Saved entries>
****************

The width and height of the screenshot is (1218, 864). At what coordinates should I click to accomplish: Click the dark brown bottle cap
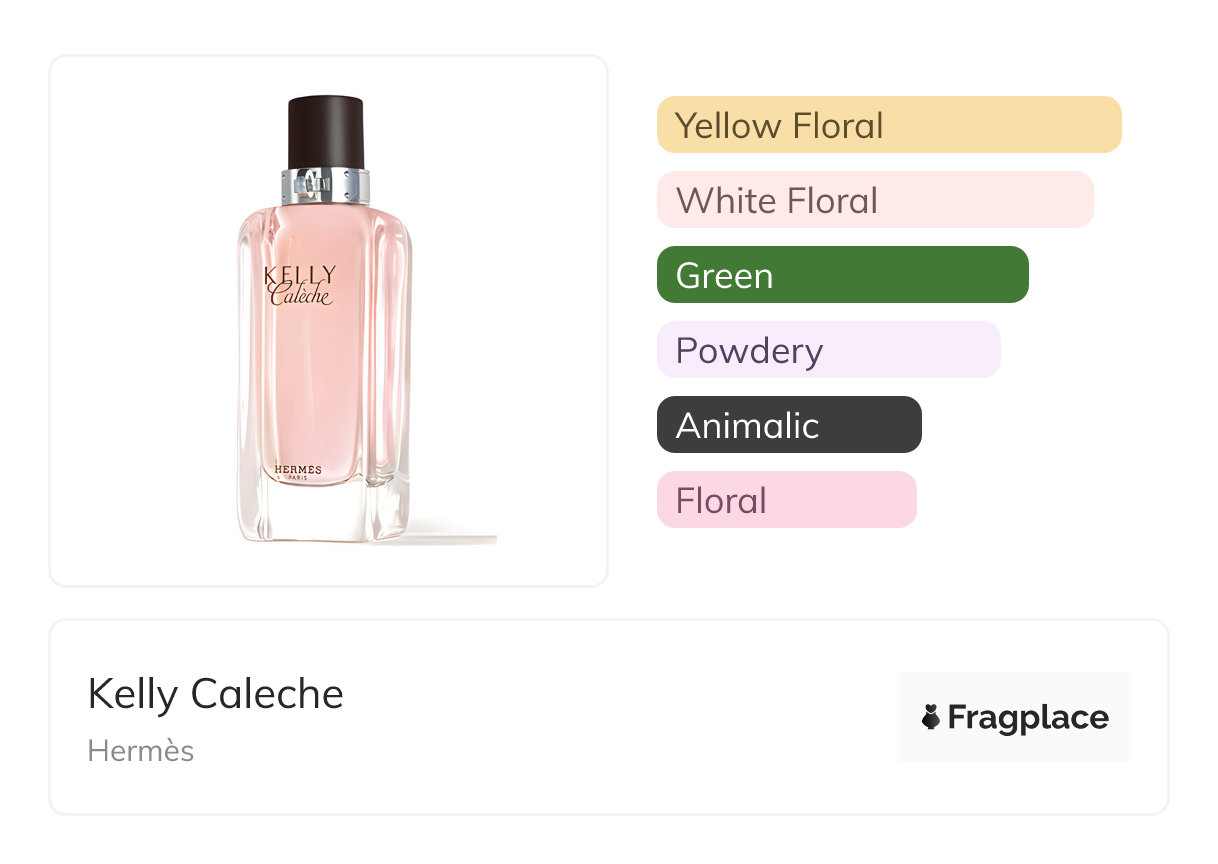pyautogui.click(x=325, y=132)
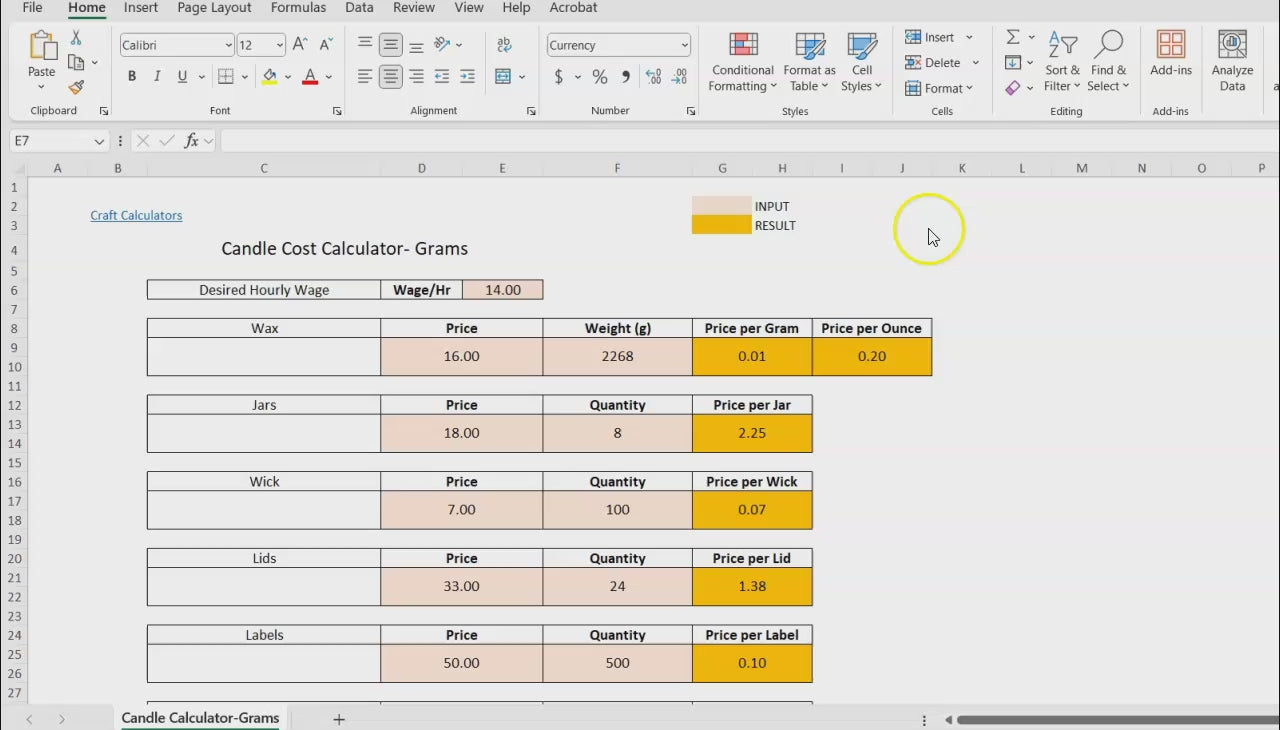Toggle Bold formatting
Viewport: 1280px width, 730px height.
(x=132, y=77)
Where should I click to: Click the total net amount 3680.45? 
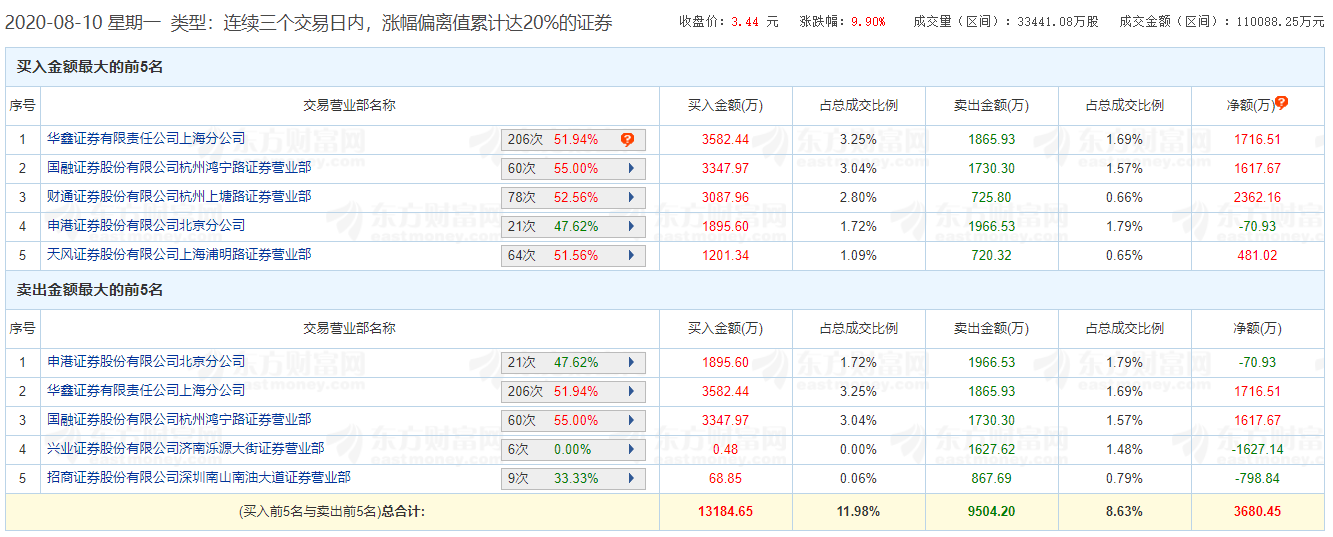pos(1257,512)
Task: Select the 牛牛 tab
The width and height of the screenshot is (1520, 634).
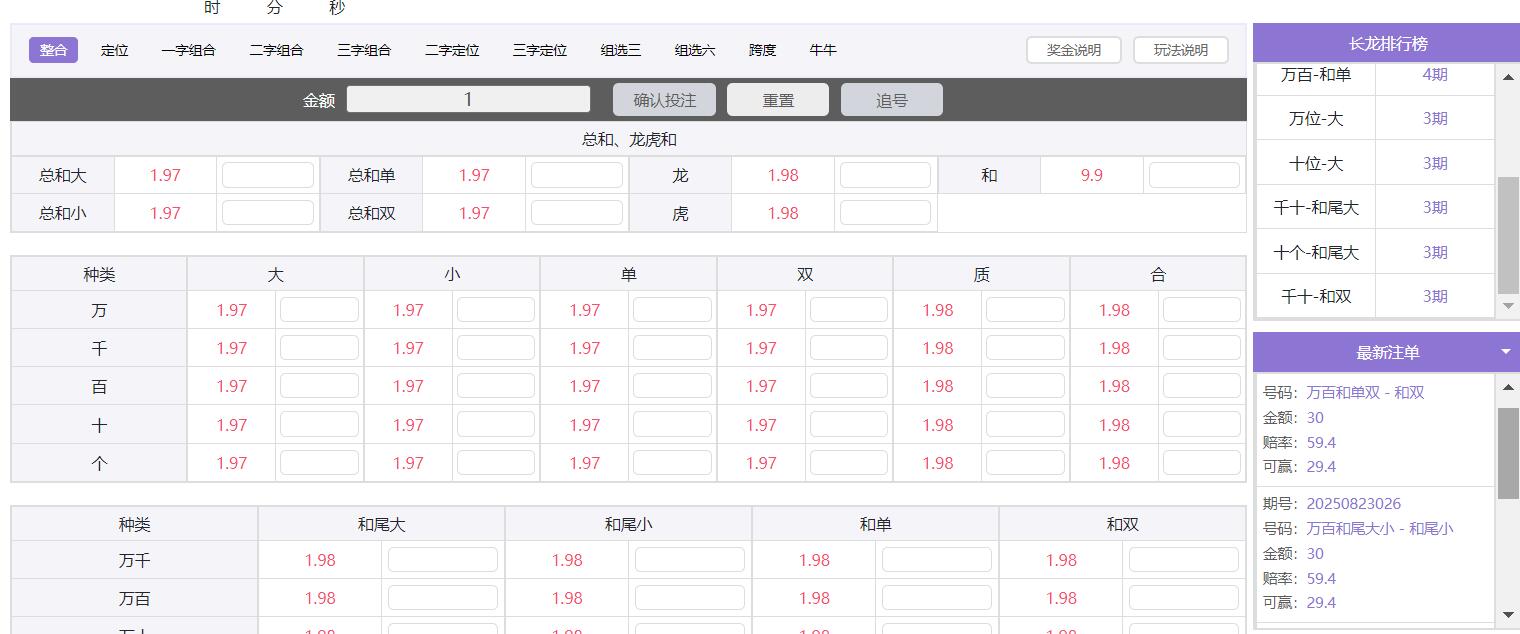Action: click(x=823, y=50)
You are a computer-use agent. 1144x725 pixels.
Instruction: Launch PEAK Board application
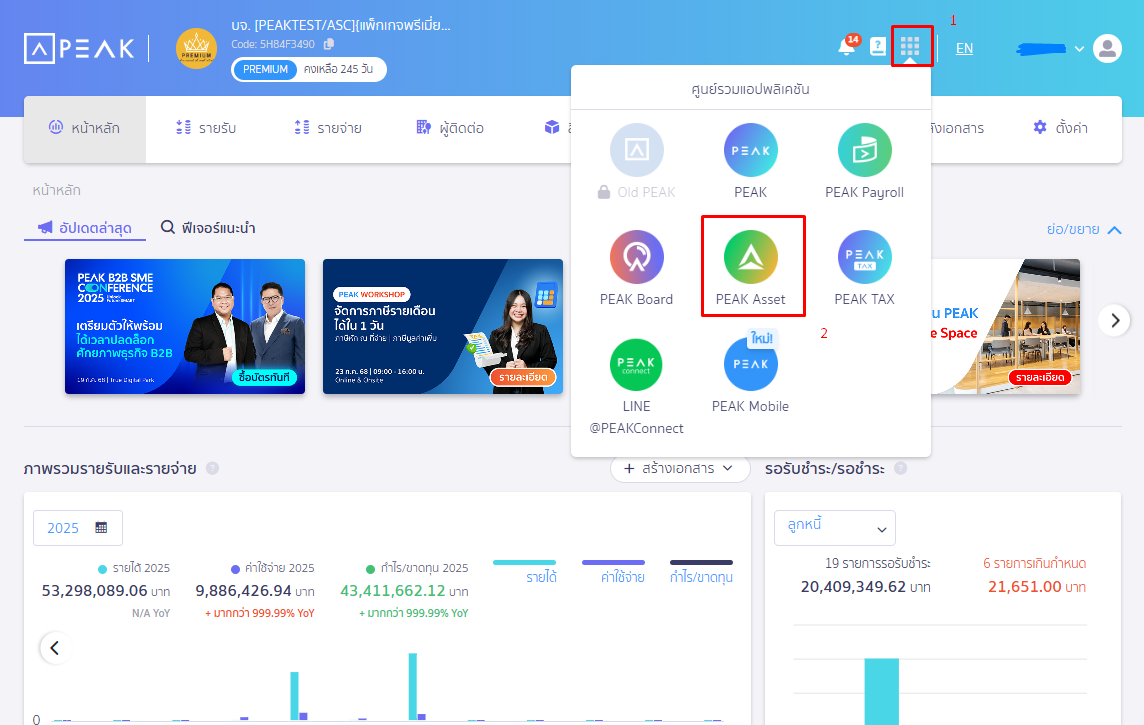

****************

Your objective>
Every line from the one containing "The width and height of the screenshot is (1520, 634)." through the end of the entries above is to be copied exactly; pictures are to be left out.

Response to this exercise>
The width and height of the screenshot is (1520, 634).
Action: click(x=823, y=50)
You are a computer-use agent. 1144x725 pixels.
Instruction: Launch PEAK Board application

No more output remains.